WORK REQUIRED:
What is needed here is an exact copy of every record below.

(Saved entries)

++++

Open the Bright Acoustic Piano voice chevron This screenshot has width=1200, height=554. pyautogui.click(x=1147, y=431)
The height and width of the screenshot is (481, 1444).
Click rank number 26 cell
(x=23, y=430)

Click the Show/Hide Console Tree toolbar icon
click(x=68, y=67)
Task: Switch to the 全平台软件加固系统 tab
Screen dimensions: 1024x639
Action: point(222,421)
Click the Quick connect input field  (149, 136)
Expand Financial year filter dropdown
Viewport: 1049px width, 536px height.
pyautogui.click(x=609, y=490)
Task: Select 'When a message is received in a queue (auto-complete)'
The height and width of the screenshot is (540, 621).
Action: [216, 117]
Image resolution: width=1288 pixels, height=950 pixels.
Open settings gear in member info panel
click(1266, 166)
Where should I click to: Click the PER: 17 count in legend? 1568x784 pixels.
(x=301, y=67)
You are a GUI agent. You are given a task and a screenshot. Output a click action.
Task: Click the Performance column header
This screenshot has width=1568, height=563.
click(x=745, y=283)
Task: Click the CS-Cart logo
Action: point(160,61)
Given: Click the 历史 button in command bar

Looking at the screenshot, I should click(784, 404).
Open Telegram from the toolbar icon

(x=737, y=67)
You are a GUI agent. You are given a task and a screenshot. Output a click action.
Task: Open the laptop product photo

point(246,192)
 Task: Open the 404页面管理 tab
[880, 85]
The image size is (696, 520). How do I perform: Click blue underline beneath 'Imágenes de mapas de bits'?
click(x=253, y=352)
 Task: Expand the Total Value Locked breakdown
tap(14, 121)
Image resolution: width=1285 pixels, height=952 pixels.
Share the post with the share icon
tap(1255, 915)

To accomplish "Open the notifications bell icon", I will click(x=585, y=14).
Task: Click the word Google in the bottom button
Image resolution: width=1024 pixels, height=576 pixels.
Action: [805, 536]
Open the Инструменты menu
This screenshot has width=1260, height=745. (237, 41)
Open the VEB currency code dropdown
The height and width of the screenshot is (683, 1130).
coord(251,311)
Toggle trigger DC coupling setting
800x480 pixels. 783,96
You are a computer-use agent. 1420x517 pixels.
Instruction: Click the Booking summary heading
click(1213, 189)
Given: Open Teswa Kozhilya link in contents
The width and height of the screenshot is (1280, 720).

++++

THE COMPLETED TASK:
Open the Bright Acoustic Piano voice chevron This screenshot has width=1200, height=554. pyautogui.click(x=1147, y=431)
The height and width of the screenshot is (481, 1444).
Click rank number 26 cell
(x=23, y=430)

Click the Show/Hide Console Tree toolbar icon
click(x=68, y=67)
Task: Switch to the 全平台软件加固系统 tab
Screen dimensions: 1024x639
Action: point(222,421)
Click the Quick connect input field  (149, 136)
Expand Financial year filter dropdown
Viewport: 1049px width, 536px height.
pyautogui.click(x=609, y=490)
Task: Select 'When a message is received in a queue (auto-complete)'
The height and width of the screenshot is (540, 621).
Action: [216, 117]
Image resolution: width=1288 pixels, height=950 pixels.
Open settings gear in member info panel
click(1266, 166)
Where should I click to: Click the PER: 17 count in legend? 1568x784 pixels.
(x=301, y=67)
You are a GUI agent. You are given a task and a screenshot. Output a click action.
Task: Click the Performance column header
This screenshot has width=1568, height=563.
click(x=745, y=283)
Task: Click the CS-Cart logo
Action: point(160,61)
Given: Click the 历史 button in command bar

Looking at the screenshot, I should click(784, 404).
Open Telegram from the toolbar icon

(x=737, y=67)
You are a GUI agent. You are given a task and a screenshot. Output a click action.
Task: Open the laptop product photo

point(246,192)
 Task: Open the 404页面管理 tab
[880, 85]
The image size is (696, 520). How do I perform: Click blue underline beneath 'Imágenes de mapas de bits'?
click(x=253, y=352)
 Task: Expand the Total Value Locked breakdown
tap(14, 121)
Image resolution: width=1285 pixels, height=952 pixels.
Share the post with the share icon
tap(1255, 915)

To accomplish "Open the notifications bell icon", I will click(x=585, y=14).
Task: Click the word Google in the bottom button
Image resolution: width=1024 pixels, height=576 pixels.
Action: [805, 536]
Open the Инструменты menu
This screenshot has width=1260, height=745. (237, 41)
Open the VEB currency code dropdown
The height and width of the screenshot is (683, 1130).
coord(251,311)
Toggle trigger DC coupling setting
800x480 pixels. 783,96
You are a computer-use agent. 1420x517 pixels.
Instruction: Click the Booking summary heading
click(1213, 189)
Given: Open Teswa Kozhilya link in contents
The width and height of the screenshot is (1280, 720).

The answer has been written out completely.